Pointers for the self-employed
If you're self-employed, certain retirement plans must be set up before Dec. 31.
This includes Keogh plans that allow the maximum 20 percent tax deductible contribution based on net income from self-employment. Contributions don't have to be made by then but the account must be on record, the account number secured before the end of this year.
Considering a hot fund now?
If you're considering putting money in that hot stock mutual fund that's up more than 25 percent this year, hold off. Most mutual funds save up their taxable distributions for the entire year and pass them out to all shareholders of record at year's end.
If you buy such a fund now, you'll be zinged with the taxable distribution as if you had owned the fund all year. This will cost you more in taxes for this year.

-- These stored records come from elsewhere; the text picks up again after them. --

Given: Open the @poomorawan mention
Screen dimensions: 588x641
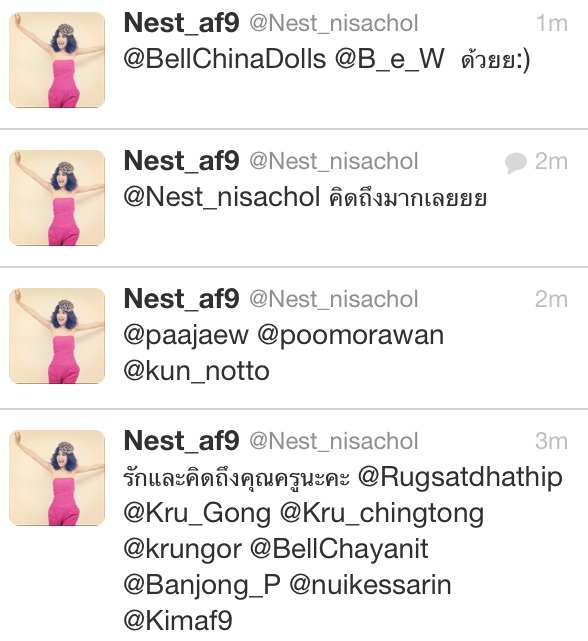Looking at the screenshot, I should [x=350, y=337].
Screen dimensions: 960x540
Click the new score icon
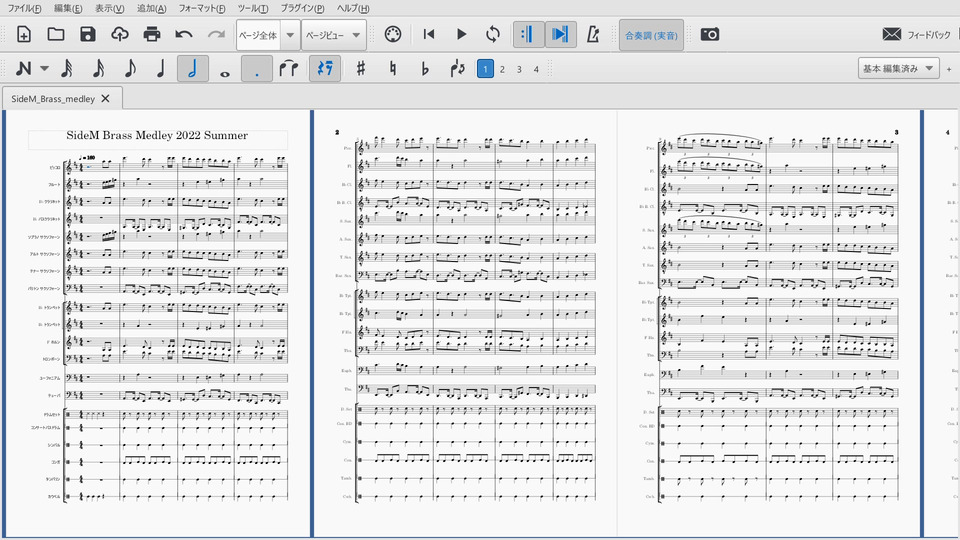(24, 34)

Call the mutual fund company in question and ask for the record date of the taxable distributions and invest after that date. (This doesn't apply to tax-deferred retirement accounts such as IRAs because the taxable distributions are deferred until yo take the money out of the account.)
New parents should get a tax identification number for any 1999 babies.

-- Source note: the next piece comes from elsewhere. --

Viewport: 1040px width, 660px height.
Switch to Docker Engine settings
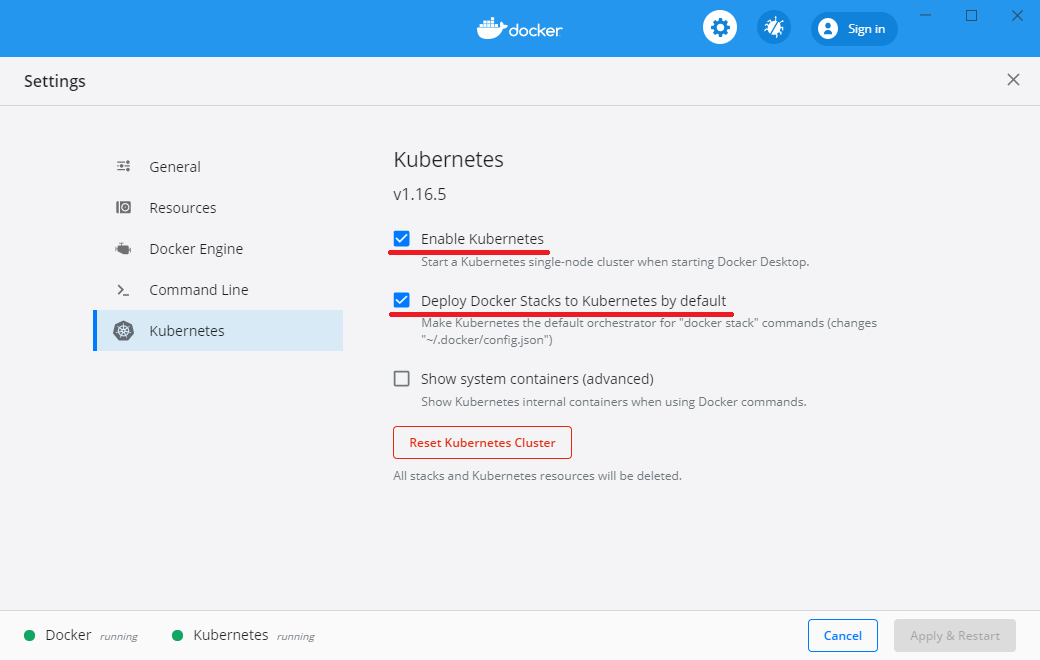click(x=196, y=249)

Put your child's Social Security number on the 1999 tax return, unless the child was born in the month of December.
No Social Security number means no personal exemption, child care or earned income tax credits.
Complete Form SS-5, Application for a Social Security Number. Find that application on the Internet at www.irs.ustreas.gov or by calling 800-TAX FORM.

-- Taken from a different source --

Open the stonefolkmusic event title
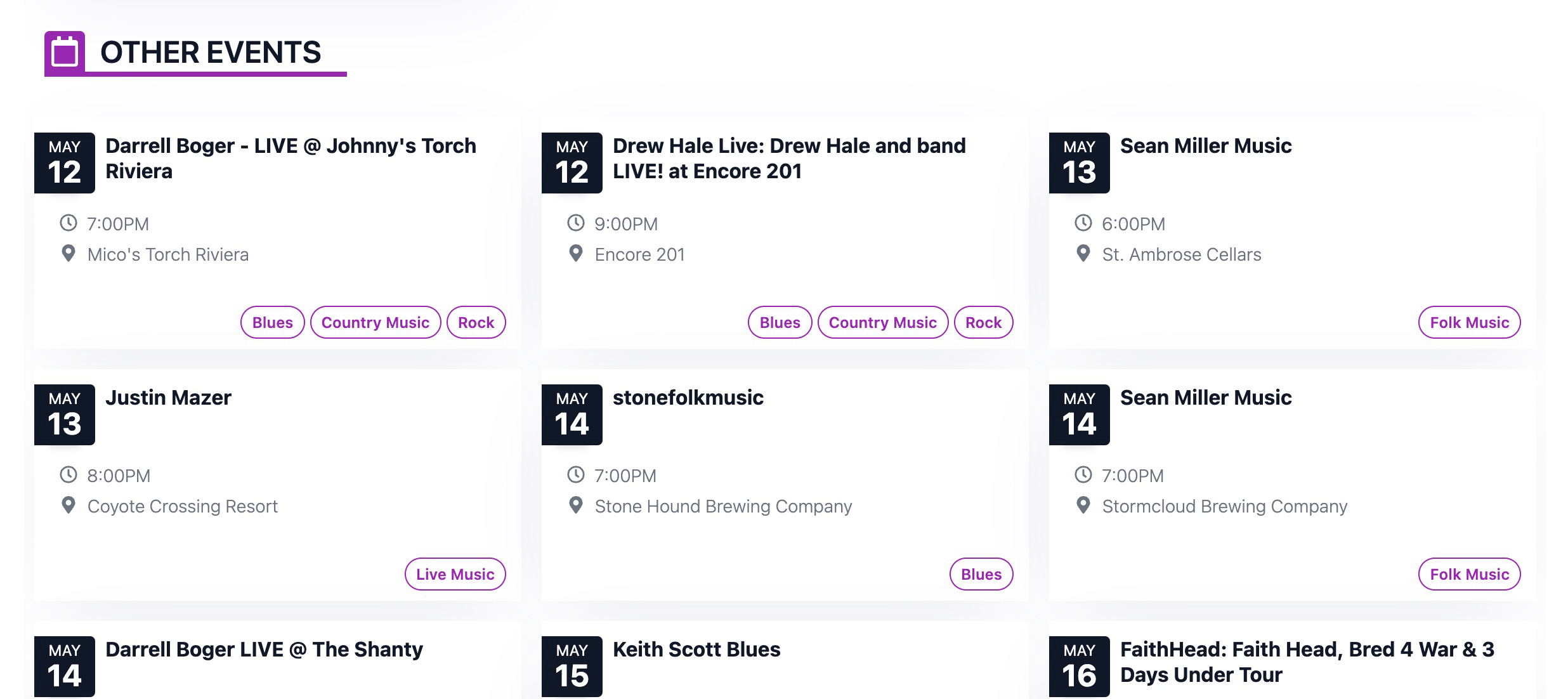Screen dimensions: 1568x699 (x=688, y=398)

Donate stock as charity gift
As a general rule, the full value of donated stock (owned for a year or more) can be deducted without any tax on the gain, as long as it is donated to a legitimate charitable organization.
Say you want to donate $5,000 to your favorite charity but you also have $5,000 of a stock that includes $4,000 of gain ($1,000 was your original cost).
You could sell the stock and donate the proceeds to charity. You'd end up with a $5,000 deduction, but you would owe up to $800 in capital gains tax, assuming you've owned the stock for more than a year.
But if you donate the stock directly to the charity, you get the same deduction of $5,000 without paying a capital gains tax.
Either way the charity gets $5,000, but unlike a regular individual, the charity pays no income tax on the gain when it sells the stock. You keep more by giving the stock and not cash - up to $800 more.
Flexible spending checkup
A wise financial move unrelated to your taxes involves checking on your flexible spending account at year's end. If you are using a flexible spending account, call your plan administrator to determine if you are leaving any dollars in these plans.
You will forfeit any unused funds in flexible savings accounts for out-of-pocket medical expenses or dependent care. Now is the time to find out what your balance is and spend this on out-of-pocket health care and child-care costs. These expenses must be incurred before the end of the year even though the receipts can be submitted next year to receive the reimbursement from your account.